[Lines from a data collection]
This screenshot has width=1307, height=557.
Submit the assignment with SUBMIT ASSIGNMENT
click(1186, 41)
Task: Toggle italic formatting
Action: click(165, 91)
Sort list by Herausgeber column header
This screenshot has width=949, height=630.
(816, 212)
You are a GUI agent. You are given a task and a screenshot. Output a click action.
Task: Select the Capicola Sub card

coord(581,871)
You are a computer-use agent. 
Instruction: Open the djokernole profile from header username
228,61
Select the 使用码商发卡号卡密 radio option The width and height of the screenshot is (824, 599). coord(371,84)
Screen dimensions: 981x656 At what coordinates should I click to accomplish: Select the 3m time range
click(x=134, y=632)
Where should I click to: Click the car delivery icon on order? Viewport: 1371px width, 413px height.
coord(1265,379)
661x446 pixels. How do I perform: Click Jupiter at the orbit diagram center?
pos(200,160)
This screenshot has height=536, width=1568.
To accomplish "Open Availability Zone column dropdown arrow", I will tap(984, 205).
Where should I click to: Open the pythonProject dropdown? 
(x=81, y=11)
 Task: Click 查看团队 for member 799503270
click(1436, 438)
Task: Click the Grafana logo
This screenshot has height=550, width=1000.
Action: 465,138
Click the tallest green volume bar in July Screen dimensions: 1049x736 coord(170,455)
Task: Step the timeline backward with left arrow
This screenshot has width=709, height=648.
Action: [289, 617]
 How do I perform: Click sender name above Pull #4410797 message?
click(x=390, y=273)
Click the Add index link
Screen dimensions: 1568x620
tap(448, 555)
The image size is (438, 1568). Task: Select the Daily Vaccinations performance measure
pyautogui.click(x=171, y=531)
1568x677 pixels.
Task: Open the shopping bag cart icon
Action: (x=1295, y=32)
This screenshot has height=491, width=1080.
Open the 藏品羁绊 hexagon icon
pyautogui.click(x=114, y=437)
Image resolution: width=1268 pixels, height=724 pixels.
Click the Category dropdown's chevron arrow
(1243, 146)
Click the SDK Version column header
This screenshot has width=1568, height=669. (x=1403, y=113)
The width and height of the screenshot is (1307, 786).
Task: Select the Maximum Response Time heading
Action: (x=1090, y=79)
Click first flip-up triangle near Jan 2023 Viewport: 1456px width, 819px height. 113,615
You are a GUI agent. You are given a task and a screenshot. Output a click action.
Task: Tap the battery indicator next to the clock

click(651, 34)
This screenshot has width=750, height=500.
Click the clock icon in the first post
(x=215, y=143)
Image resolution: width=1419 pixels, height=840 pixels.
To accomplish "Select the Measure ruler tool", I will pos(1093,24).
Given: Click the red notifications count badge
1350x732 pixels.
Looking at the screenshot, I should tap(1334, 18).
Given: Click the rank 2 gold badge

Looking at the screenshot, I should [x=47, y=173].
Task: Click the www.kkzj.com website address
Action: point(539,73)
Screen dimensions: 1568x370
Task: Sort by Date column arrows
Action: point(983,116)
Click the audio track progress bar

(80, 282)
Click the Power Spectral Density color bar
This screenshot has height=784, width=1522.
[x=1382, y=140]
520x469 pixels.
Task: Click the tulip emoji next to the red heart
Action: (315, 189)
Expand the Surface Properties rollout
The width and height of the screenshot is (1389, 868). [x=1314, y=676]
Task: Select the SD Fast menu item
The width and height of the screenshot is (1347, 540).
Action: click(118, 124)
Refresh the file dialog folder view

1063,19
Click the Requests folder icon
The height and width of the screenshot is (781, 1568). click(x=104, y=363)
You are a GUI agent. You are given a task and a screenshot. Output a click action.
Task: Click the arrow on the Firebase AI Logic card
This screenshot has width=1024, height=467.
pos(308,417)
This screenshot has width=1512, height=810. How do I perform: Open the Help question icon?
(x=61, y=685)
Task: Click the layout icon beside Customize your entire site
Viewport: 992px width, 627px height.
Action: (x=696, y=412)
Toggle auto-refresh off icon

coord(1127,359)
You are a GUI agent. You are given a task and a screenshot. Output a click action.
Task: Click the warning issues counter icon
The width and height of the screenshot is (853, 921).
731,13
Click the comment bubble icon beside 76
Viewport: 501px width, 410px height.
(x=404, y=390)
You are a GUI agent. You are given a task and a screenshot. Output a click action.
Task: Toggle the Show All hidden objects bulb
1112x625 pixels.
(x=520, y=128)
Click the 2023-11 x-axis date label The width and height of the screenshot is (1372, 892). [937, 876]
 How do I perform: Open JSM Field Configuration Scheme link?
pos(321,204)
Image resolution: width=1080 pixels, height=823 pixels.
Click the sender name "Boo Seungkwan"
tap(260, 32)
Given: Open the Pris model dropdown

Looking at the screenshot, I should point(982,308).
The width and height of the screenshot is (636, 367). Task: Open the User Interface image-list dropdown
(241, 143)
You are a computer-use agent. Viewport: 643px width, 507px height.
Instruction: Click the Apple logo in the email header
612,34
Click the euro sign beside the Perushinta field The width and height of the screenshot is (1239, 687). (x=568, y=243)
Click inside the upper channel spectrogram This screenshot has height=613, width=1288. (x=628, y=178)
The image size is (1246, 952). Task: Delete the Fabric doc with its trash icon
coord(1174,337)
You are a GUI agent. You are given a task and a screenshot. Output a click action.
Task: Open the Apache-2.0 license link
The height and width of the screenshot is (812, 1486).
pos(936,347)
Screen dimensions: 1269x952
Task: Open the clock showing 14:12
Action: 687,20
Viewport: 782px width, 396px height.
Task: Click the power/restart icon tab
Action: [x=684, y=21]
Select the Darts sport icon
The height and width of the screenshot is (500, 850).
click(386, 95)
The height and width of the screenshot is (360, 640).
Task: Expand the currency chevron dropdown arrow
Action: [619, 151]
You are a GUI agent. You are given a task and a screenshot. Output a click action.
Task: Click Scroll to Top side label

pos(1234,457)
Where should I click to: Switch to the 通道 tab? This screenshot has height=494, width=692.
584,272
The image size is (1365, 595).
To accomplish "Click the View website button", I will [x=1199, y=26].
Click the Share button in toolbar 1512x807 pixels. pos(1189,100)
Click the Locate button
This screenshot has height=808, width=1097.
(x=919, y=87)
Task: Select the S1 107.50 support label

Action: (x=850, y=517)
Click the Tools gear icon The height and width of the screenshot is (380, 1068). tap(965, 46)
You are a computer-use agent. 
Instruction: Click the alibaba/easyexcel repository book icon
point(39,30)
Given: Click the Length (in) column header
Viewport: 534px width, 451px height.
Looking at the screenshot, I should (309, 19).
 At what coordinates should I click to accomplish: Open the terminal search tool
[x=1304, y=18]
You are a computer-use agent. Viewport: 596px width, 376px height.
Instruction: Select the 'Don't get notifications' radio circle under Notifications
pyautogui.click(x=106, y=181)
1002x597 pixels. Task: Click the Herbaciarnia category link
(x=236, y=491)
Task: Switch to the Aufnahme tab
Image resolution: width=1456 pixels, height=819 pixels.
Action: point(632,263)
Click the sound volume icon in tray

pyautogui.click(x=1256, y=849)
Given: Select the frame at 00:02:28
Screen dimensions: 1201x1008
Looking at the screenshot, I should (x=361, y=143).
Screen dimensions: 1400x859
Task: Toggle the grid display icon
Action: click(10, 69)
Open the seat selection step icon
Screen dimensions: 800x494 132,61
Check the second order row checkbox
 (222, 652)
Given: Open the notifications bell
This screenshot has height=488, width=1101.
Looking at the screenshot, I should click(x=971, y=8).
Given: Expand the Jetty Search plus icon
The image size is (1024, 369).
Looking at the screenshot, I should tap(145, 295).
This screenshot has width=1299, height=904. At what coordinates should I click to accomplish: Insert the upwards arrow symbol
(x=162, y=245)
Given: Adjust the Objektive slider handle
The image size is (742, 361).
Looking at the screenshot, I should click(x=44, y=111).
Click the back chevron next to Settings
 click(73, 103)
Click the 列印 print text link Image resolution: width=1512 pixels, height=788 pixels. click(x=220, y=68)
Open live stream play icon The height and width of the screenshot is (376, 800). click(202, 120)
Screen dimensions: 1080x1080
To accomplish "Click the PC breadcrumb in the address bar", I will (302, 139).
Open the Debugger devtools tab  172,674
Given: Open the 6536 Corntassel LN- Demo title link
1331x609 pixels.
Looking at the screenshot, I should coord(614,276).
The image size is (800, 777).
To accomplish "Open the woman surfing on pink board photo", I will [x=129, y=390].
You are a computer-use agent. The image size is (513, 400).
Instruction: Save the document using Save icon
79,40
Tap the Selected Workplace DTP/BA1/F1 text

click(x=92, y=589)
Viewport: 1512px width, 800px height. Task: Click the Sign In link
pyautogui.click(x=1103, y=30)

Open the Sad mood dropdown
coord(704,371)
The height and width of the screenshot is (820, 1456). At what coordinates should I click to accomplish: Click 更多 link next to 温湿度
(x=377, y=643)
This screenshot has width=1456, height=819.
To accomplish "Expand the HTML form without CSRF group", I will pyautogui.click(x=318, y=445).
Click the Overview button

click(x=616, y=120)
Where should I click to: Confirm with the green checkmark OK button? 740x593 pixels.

=== Task instructions ===
Copy every line from the one containing "Given: Select the frame at 00:02:28" down to the one containing "Open the Debugger", including both of those lines.

=== Task answer ===
Given: Select the frame at 00:02:28
Screen dimensions: 1201x1008
Looking at the screenshot, I should (x=361, y=143).
Screen dimensions: 1400x859
Task: Toggle the grid display icon
Action: click(10, 69)
Open the seat selection step icon
Screen dimensions: 800x494 132,61
Check the second order row checkbox
 (222, 652)
Given: Open the notifications bell
This screenshot has height=488, width=1101.
Looking at the screenshot, I should click(x=971, y=8).
Given: Expand the Jetty Search plus icon
The image size is (1024, 369).
Looking at the screenshot, I should tap(145, 295).
This screenshot has width=1299, height=904. At what coordinates should I click to accomplish: Insert the upwards arrow symbol
(x=162, y=245)
Given: Adjust the Objektive slider handle
The image size is (742, 361).
Looking at the screenshot, I should click(x=44, y=111).
Click the back chevron next to Settings
 click(73, 103)
Click the 列印 print text link Image resolution: width=1512 pixels, height=788 pixels. click(x=220, y=68)
Open live stream play icon The height and width of the screenshot is (376, 800). click(202, 120)
Screen dimensions: 1080x1080
To accomplish "Click the PC breadcrumb in the address bar", I will (302, 139).
Open the Debugger devtools tab  172,674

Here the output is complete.